Esas No: 2016/15024
Karar No: 2017/3796
Karar Tarihi: 26.04.2017
Yargıtay 10. Hukuk Dairesi 2016/15024 Esas 2017/3796 Karar Sayılı İlamı
"İçtihat Metni"
Mahkemesi :İş Mahkemesi
Dava, davacının, sigortalılık başlangıç tarihinin 01.09.1986 tarihi olduğunun tespiti istemine ilişkindir.
Mahkemece, davacının davasından vazgeçmesi nedeniyle esas hakkına karar verilmesine yer olmadığına karar verilmiştir.
Hükmün, davalı Kurum vekili tarafından temyiz edilmesi üzerine temyiz isteğinin süresinde olduğu anlaşıldıktan ve Tetkik Hakimi ... tarafından düzenlenen raporla dosyadaki kağıtlar okunduktan sonra işin gereği düşünüldü ve aşağıdaki karar tespit edildi.
Davanın yasal dayanağı, 506 sayılı Kanunun 79 ve 108. maddeleridir. 108. madde sigortalılık süresini düzenlemekte olup sigortalılık niteliği taşımayan bir kimsenin sigortalılık süresinden de söz edilemez. Olağan olarak sigortalılık niteliği, 506 sayılı Kanunun 2. maddesine göre hizmet akdinin kurulması ve 6. madde gereğince çalışmaya başlaması ile edinilir. Bu maddelerde açıkça belirtildiği üzere, sigortalılığın oluşumu yönünden çalışma olgusunun varlığı zorunludur. Fiili çalışma saptanmadıkça, sadece hizmet akdine dayanılması halinde sigortalılık söz konusu olamaz. Fiili veya gerçek çalışmayı ortaya koyacak belgeler, işe giriş bildirgesiyle birlikte 506 sayılı Yasa’nın 79. maddesinde belirtilen sigortalının gün sayısını, kazanç durumunu, çalışma tarihleriyle birlikte ortaya koyan aylık sigorta gün bilgileri ile Sosyal Sigorta İşlemleri Yönetmeliği’nin 17. maddesinde belirtilen 4 aylık prim bordroları gibi Kuruma verilmesi zorunlu belgelerdir. Yöntemince düzenlenip süresi içerisinde Kuruma verilen işe giriş bildirgesi, kişinin işe alınmış olduğunu gösterirse de fiili çalışmanın varlığının ortaya konulması açısından tek başına yeterli kabul edilemez. Sigortalılıktan söz edebilmek için, çalışmanın varlığı, Yargıtay uygulamasında 506 sayılı Yasanın 79/10. maddesine dayalı sigortalılığın tespiti davaları yönünden kabul edilen ilkelere uygun biçimde belirlenmelidir. Zira, sigortalılığın başlangıcına yönelik her dava sigortalılığın tespiti istemini de içerir. Aksine düşünce, özellikle yaşlılık aylığının kabulü için öngörülen sigortalılık süresi yönünden çalışanlar ile çalışmayanlar arasında adaletsiz ve haksız bir durum yaratır. Bu nedenle, işe giriş bildirgesinin verildiği ancak yasal diğer belgelerin bulunmadığı durumlarda çalışma olgusunu ortaya koyabilecek inandırıcı ve yeterli kanıtlar aranmalı, kamu düzenine dayalı bu tür davalarda hakim, görevi gereği doğrudan soruşturmayı genişleterek sigortalılık koşullarının oluşup oluşmadığını belirlemelidir.
+++
● **Görev Koşulları**
1) Yargıtay kararına göre aşağıdaki soruları yanıtlayın.
(a) Karar hangi tarihte verilmiştir?
(b) Hükmü kim temyiz etmiştir?
(c) Davanın yasal dayanağı hangi kanunun hangi maddeleridir?
2) Yargıtay kararında "Esas No: 2016/15024" sözlerinden başlayıp "karar tespit edildi." sözleri de dahil olmak üzere uzanan kısmı hiç değiştirmeden yeniden yazın.

● **Kaynak Malzeme**
+++
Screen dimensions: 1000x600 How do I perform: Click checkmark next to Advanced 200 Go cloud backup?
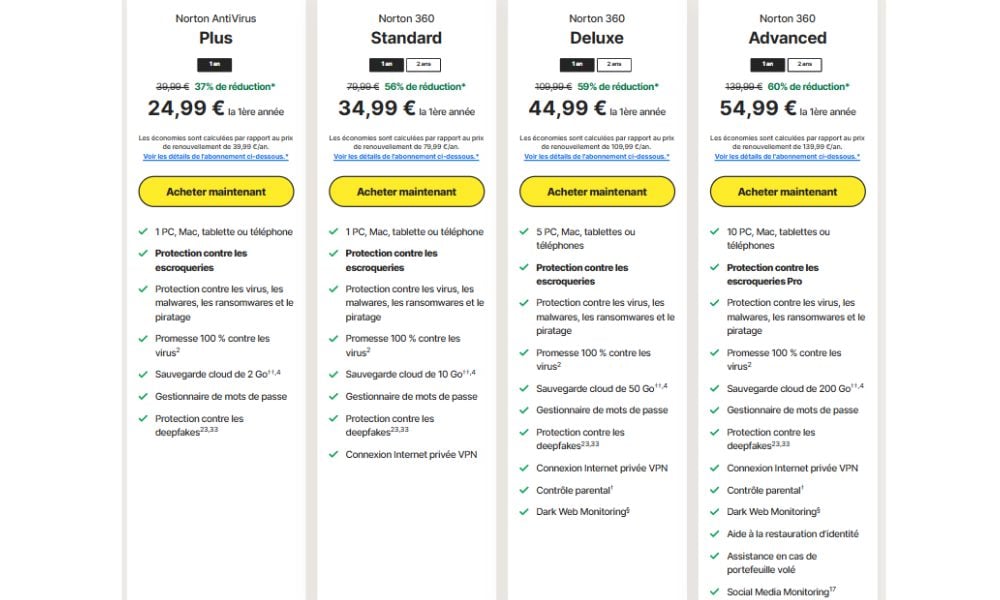coord(715,388)
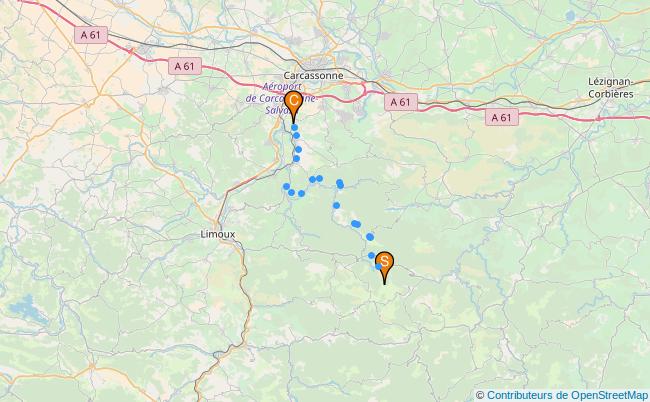The width and height of the screenshot is (650, 402).
Task: Select the third blue dot below C marker
Action: [x=298, y=149]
+++
● **Sorunların Çözümleri**
1)
(a) 26.04.2017
(b) Davalı Kurum vekili
(c) 506 sayılı Kanunun 79 ve 108. maddeleri

2)
Esas No: 2016/15024
Karar No: 2017/3796
Karar Tarihi: 26.04.2017
Yargıtay 10. Hukuk Dairesi 2016/15024 Esas 2017/3796 Karar Sayılı İlamı
"İçtihat Metni"
Mahkemesi :İş Mahkemesi
Dava, davacının, sigortalılık başlangıç tarihinin 01.09.1986 tarihi olduğunun tespiti istemine ilişkindir.
Mahkemece, davacının davasından vazgeçmesi nedeniyle esas hakkına karar verilmesine yer olmadığına karar verilmiştir.
Hükmün, davalı Kurum vekili tarafından temyiz edilmesi üzerine temyiz isteğinin süresinde olduğu anlaşıldıktan ve Tetkik Hakimi ... tarafından düzenlenen raporla dosyadaki kağıtlar okunduktan sonra işin gereği düşünüldü ve aşağıdaki karar tespit edildi.